Art, Art History, Artists, Baroque, Painters, Who was/is

Who was Clara Peeters?

Clara Peeters was a still life painter of the Flemish Baroque. Everything we know about her came from her paintings, so the biographical information we have is very limited. For example, her place of birth is not documented, there is no information of a possible wedding and we don’t know who trained her.


There are reasons to think that she based her career in Antwerp. There’s a painting in a collection in Amsterdam that is described in a document from 1635 as “a sugar banquet painted in 1608 by a woman Clear Pieters from Antwerp”. Also, it’s known that at least six of the supports that she used for her paintings bear marks from the same city. Panel and supports from Antwerp were not often used in other cities. So, it’s more likely that she was practising locally. Six of her known paintings include the same ornate silver knife that has inscribed her name. In (at least) three of them is visible on the blade a silver mark from Antwerp.

Still life with Flowers and Gold Cups of Honour (Staatliche Kunsthalle Karlsruhe)

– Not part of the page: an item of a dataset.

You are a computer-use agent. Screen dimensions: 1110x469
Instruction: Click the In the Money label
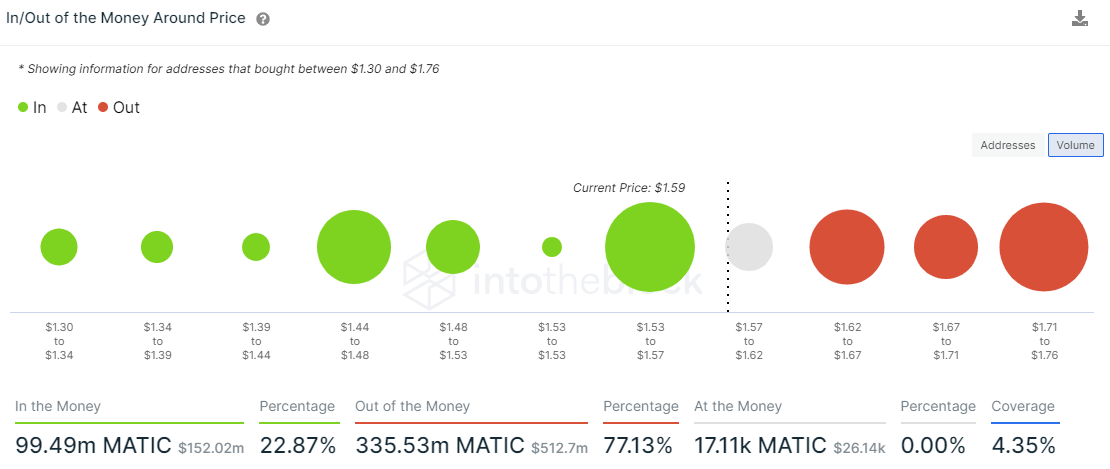58,406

By that time Antwerp was one of the most important commercial centres and one of the leaders in production and exportation of paintings in Europe.


Today there are 39 known paintings that bear the signature of Clara Peeters or an inscription of her name and also a few unsigned paintings can be attributed to her. Some of her paintings must have been lost.

table with oranges olives and pie
Table with oranges, olives and pie (Museo Nacional del Prado)

Her earliest paintings are dated from 1607 and 1608, it’s known that eleven of her paintings bear dates. Almost all of her paintings are still lifes. Her dedication to this genre was a result of the limitations imposed by contemporary culture on women artists. Her last work documented in the 17th century is a painting of birds recorded in a collection in Haarlem in 1685. In the 18th century her works appear in eight inventories in Bonn, Brussels, Hannover, Hamburg, London and Paris, it’s curious that not a single painting by her is recorded in Antwerp in both centuries. It indicates that she probably had cast a wide social and geographical net. She may have exported her works through art dealers what explains the wide distribution of her work.

Still life with nuts, candy and flowers (Museo del Prado)

When Clara Peeters started working in the first decade of the 17th century only a few of this type of paintings were included in collections of the Southern and Northern Netherlands. However, the taste for this genre would grow in the following decades.

There are early documents that suggest that she had some name recognition in the Northern Netherlands.


At that time, knives were carried by guests when they’re invited to dine at someone else’s place. This type of knife was also used as wedding gifts. The knife we can see in her paintings (in which there is her name engraved) could be a souvenir of her own wedding, which is not documented.

Knife detail of Table with oranges, olives and pie


Clara Peeters included self-portraits in some of her paintings, at least eight. Her self-portraits are in the surfaces of jars and glasses. But to see them its needed a very careful look.


With the self-portraits Peeters is proclaiming her proud of being woman and painter. Also, it suggests that she knew other works with reflected images like Van Eyck’s The Arnolfini Portrait and Self-portrait in a convex mirror by Parmigianino.


  • She was the first woman artist to have a solo exhibition at Museo del Prado (Madrid – Spain), called The Art of Clara Peeters.